即座に負傷を回復させつつ、龍太郎は険しい目で光輝の方を見る。
「それより、あの神威はやっぱり厄介だぜ。変幻自在すぎだろう。ここぞって時に攻めきれねぇ」
「なら、今度は二人掛りで行きましょう。龍太郎が光輝を押さえてくれていたおかげで、屍獣兵なら大方片付けたから。それに、ツルギから教えてもらったのは私たちも同じでしょう」
「それもそうだな。それに、鈴だって気張ってるだろうからな。2人でやって勝てませんでした、なんて言えねぇぜ」
「まったくね。さっさと、あのバカをぶちのめすわよ!」
「応っ!」
仕切り直しだと言わんばかりに気合を入れなおした二人は、光輝が神威の光竜を形成してブレスを放ってきたのを確認し、一気に散開する。
それを見た光輝は、一度頭を振ってから決然とした表情でさらに魔力を噴き上げた。
「そろそろ恵里が心配だ。二人には色々と驚かされたけど、手札はもう尽きただろう?終わりにさせてもらうよ」
ツルギの技は自分には効かないと信じて疑っていないのか、光輝はさらに小光竜、神威版天翔剣、神威版天落流雨を同時発動して戦場を蹂躙しにかかった。
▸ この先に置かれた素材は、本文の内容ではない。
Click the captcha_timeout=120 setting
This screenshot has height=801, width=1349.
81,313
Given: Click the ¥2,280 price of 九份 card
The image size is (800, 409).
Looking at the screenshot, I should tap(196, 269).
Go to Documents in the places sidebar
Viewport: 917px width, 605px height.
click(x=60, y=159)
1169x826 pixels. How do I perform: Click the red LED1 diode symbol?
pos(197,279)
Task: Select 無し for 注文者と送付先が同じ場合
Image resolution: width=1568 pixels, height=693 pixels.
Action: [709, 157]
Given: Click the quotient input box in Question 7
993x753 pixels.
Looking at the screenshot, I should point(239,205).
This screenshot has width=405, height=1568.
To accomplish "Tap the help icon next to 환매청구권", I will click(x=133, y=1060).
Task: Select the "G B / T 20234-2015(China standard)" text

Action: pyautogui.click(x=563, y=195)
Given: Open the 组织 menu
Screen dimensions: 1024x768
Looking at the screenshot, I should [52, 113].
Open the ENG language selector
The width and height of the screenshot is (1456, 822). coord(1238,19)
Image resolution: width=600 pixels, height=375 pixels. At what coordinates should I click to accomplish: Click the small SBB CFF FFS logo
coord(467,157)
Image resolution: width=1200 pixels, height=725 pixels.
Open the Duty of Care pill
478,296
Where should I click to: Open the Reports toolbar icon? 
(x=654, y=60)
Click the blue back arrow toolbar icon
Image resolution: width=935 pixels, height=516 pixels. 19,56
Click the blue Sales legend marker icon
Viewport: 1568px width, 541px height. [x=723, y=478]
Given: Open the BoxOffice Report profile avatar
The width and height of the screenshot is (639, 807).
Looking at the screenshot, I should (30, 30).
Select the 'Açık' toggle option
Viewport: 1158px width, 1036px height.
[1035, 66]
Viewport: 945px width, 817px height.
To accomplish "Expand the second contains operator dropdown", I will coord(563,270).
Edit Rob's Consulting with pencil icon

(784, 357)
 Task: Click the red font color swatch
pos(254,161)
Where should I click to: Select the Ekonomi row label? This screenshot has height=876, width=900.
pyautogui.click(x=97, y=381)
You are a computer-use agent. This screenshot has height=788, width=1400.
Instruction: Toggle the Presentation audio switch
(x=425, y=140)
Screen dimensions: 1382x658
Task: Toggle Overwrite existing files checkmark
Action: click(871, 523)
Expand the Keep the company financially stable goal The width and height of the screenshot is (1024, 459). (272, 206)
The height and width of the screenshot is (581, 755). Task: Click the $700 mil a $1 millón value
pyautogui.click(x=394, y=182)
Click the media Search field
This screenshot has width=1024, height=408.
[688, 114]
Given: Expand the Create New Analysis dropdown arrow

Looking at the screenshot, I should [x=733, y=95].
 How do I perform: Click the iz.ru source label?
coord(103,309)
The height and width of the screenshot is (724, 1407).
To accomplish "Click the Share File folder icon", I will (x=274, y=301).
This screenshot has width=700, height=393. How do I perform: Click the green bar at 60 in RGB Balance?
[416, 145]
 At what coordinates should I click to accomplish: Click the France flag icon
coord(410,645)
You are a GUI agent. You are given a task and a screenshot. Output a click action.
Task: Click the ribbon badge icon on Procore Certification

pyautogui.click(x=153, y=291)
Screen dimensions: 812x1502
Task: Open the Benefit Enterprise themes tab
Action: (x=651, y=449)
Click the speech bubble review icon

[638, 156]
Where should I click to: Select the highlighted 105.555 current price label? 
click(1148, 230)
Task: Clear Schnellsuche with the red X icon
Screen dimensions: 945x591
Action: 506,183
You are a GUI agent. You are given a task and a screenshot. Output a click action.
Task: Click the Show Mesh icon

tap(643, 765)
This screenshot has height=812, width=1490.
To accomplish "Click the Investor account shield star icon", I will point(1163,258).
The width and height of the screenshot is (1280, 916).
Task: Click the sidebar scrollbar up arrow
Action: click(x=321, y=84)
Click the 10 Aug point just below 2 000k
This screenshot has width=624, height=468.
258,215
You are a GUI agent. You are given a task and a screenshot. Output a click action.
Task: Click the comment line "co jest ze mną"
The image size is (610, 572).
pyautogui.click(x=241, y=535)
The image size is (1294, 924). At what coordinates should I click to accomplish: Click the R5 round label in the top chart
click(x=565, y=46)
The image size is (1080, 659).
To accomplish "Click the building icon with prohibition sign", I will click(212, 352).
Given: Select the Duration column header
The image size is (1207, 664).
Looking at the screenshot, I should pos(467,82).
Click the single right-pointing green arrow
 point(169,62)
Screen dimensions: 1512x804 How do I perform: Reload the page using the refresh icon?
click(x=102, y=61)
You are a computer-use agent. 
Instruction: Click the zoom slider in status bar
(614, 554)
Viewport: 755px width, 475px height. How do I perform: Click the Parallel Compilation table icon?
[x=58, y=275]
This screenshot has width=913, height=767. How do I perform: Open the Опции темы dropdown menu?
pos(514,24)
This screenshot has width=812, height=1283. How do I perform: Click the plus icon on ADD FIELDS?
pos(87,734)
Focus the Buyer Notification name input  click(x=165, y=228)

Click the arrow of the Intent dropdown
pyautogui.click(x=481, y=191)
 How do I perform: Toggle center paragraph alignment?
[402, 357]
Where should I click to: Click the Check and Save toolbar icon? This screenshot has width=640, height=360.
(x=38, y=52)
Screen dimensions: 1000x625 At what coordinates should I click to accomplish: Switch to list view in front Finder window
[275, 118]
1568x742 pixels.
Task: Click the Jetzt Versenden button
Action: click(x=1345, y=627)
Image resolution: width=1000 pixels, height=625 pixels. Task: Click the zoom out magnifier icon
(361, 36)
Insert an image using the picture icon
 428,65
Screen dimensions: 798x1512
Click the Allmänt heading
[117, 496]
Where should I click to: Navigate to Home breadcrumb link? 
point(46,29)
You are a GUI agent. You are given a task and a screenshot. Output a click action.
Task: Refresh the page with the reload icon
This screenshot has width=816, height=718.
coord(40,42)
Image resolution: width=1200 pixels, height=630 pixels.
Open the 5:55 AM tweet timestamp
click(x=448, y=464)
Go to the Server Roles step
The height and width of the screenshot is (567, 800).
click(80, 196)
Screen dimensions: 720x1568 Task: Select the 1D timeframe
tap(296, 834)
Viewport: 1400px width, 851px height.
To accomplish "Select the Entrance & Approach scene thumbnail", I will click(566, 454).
たしかに威力だけで見れば今までで一番と言えるが、あくまで威力に任せた砲撃であるからかなり大雑把だ。
それを待っていたと言わんばかりに、龍太郎は笑みを浮かべながら対光輝の切り札を切った。
「来たれ、天衝の大樹っ、“天魔転変”!」
龍太郎が魔法を唱えると、ワーウルフの体毛が抜け落ち、代わりに体の至るところが節くれ立ち、肌は黒褐色へ、髪は深緑色へと変わった。その中で眼だけが赤黒い光を炯々と放っている。
直後、龍太郎は避けずにそのまま突進し、光と爆風に飲まれた。
「龍太郎、しばらく眠っていてくれ」
防御する素振りすら見せなかった龍太郎に今の攻撃を耐えられるはずがないと、龍太郎を倒したと確信した光輝はそう呟いた。
だが、
「ざけんな。てめぇを叩き起こすまで寝てられるかよ!」
「なっ!?」
光輝の予想を裏切り、光の中から龍太郎が無傷のまま飛び出してきて、そのまま光輝に突貫する。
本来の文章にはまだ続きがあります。